EXERCISE GOAL
Output exactly the lines from the line with "This screenshot has width=686, height=542." through the end of the records below. Include nothing else.

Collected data

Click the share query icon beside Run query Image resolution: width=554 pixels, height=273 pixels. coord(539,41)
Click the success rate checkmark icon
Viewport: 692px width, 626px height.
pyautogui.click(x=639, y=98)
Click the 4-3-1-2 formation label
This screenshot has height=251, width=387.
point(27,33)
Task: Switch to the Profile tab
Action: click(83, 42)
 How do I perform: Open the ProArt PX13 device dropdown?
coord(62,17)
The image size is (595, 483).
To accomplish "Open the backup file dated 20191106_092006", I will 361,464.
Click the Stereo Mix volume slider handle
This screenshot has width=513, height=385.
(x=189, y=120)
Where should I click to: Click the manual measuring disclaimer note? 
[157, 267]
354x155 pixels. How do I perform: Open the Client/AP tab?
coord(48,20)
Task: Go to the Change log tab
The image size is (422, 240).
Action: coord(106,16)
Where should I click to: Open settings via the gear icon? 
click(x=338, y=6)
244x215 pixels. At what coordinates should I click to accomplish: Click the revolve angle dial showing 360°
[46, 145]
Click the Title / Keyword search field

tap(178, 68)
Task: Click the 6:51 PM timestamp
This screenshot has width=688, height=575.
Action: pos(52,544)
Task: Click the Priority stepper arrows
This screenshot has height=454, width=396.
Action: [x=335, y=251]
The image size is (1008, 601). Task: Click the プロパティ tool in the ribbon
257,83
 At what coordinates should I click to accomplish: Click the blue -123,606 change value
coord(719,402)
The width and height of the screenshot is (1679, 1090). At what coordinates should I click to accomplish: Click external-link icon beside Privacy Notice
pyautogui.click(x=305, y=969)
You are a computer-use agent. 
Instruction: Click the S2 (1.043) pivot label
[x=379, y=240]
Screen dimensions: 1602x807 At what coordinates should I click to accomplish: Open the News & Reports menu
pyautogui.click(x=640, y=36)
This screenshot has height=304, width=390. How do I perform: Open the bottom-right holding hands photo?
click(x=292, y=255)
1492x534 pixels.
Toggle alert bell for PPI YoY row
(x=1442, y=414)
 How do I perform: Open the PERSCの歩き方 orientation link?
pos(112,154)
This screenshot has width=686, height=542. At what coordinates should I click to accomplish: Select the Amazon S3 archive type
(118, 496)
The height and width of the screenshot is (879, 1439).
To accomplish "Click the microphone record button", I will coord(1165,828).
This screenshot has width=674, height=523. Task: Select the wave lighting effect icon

RESULT
This screenshot has width=686, height=542. At what coordinates should I click to accomplish: Select the Amazon S3 archive type
(118, 496)
The height and width of the screenshot is (879, 1439).
To accomplish "Click the microphone record button", I will coord(1165,828).
This screenshot has width=674, height=523. Task: Select the wave lighting effect icon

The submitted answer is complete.